Every Platform Wave Grows a Governance Layer
Platform shifts grow their control layers after the fact, on a schedule you can almost set a watch by. Cloud shipped first and grew security and compliance tooling once enterprises arrived. CI/CD made deployment continuous and grew observability to watch what it shipped. Data platforms scaled analytics and grew lineage and cataloging when nobody could say where a number came from. Agent platforms will grow governance and verification the same way, for the same reason: enterprises adopt the platform first and discover the missing layer the first time an auditor asks a question the platform cannot answer.
That is why Solara’s fate as hardware is almost beside the point. Maybe the badge ships in volume; maybe the desk hub joins the museum of ambitious reference designs. The direction survives either outcome. Microsoft built a new OS stack so agents could be the primary computing abstraction, and OpenAI is reportedly building an agent phone on the same Qualcomm silicon, per Build 2026 press coverage.

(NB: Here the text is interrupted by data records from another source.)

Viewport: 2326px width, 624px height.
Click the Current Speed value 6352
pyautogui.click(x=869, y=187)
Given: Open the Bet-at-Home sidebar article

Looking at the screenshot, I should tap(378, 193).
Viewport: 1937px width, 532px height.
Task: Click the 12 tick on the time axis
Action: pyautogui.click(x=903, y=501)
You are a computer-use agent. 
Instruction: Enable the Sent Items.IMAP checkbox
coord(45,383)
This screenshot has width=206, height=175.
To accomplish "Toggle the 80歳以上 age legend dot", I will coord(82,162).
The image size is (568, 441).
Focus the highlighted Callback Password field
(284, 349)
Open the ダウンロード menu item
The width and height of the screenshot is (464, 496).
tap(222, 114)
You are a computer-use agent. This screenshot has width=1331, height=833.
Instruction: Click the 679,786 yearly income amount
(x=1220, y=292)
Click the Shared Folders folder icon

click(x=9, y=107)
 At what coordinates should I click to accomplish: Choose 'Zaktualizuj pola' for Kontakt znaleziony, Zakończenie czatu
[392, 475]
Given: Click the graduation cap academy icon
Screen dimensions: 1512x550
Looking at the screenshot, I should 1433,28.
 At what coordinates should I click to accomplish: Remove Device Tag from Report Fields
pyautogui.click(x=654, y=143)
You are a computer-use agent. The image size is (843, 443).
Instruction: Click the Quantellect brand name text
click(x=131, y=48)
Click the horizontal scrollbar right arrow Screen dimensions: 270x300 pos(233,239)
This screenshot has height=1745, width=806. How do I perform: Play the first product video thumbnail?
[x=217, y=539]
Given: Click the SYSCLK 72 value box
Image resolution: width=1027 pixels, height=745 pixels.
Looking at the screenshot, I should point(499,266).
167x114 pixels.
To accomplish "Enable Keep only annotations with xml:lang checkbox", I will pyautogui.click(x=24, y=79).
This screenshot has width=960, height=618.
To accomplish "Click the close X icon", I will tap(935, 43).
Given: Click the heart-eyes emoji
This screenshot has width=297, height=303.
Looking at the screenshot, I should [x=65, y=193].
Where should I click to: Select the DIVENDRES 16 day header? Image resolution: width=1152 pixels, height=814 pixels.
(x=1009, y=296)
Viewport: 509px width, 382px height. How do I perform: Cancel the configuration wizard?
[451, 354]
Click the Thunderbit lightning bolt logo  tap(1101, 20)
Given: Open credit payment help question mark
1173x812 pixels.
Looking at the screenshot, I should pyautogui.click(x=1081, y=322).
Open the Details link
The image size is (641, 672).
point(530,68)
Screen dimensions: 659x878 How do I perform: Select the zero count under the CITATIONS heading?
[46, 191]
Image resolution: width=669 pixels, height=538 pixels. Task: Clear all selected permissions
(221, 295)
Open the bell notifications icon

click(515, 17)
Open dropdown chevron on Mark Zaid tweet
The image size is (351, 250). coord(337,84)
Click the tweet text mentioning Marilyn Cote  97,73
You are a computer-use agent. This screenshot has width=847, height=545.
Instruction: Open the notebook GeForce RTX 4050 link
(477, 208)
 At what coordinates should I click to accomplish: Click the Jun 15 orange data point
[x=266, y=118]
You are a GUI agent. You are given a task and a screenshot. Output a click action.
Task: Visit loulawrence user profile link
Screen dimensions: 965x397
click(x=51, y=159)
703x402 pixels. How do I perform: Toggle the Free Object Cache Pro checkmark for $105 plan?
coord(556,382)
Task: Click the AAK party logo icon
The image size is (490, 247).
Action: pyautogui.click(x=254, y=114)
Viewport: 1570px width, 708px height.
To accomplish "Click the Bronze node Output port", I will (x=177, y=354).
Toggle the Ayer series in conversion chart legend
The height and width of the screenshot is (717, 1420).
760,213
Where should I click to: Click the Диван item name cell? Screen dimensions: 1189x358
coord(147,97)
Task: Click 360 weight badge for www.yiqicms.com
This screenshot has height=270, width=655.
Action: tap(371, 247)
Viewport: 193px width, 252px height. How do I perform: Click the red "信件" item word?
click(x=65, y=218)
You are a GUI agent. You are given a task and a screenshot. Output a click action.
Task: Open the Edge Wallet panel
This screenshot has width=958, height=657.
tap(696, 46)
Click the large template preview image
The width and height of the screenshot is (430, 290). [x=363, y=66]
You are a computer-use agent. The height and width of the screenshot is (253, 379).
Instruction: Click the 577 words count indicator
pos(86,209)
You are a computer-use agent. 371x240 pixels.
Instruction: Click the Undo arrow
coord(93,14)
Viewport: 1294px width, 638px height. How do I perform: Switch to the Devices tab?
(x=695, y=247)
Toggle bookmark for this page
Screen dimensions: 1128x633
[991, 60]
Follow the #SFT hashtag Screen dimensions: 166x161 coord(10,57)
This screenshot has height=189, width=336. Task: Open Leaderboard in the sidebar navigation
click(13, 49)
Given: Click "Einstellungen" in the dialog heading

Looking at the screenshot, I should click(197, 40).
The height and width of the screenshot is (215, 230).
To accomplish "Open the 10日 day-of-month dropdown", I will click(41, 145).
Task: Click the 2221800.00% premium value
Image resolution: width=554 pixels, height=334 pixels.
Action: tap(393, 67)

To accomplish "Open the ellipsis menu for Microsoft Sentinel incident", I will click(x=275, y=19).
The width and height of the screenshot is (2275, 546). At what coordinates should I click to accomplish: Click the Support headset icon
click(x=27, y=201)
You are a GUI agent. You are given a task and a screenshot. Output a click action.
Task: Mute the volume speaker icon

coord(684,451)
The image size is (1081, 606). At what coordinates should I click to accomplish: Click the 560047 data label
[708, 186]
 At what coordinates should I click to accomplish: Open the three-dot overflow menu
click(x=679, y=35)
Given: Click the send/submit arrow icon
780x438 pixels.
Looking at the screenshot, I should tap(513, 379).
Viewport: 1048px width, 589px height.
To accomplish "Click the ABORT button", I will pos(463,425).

Days earlier, Microsoft previewed Execution Containers, OS-enforced isolation for agents on Windows. Each move treats the agent as the thing the platform exists to run.
When platform companies redesign hardware around agents, the open question is no longer adoption. It is who supplies the governance layer the wave always grows — and whether your policies are portable enough to live in it.
What This Means for Engineering Teams Today
Software delivery is already living the post-app shift. Coding agents act across IDEs, CI pipelines, cloud sandboxes, and now hardware like the Solara badge — the same agent identity can touch a repository from four different surfaces in one afternoon. Managed agent runtimes make the pattern explicit: the agent moves, and the platform it moves through keeps changing.
Policies that survive that movement share three properties. They are portable, traveling with the work wherever the work happens. They are repo-native, versioned next to the code they govern, so any agent on any surface can retrieve them. And they are deterministic — model-independent, producing the same verdict for the same change regardless of which model, harness, or device produced it. A policy locked inside one vendor’s platform stops at that platform’s edge, and Solara just demonstrated how fast new edges appear.
That is the durable lesson inside Microsoft’s announcement. The app held our governance for fifty years because it was the stable object in the system. The stable object now is the decision — the architectural choice, the policy, the approval — and governance has to attach to decisions and changes, enforced wherever the agent happens to be running. Solara just gave that requirement a body: a badge, a desk hub, and five pilot companies.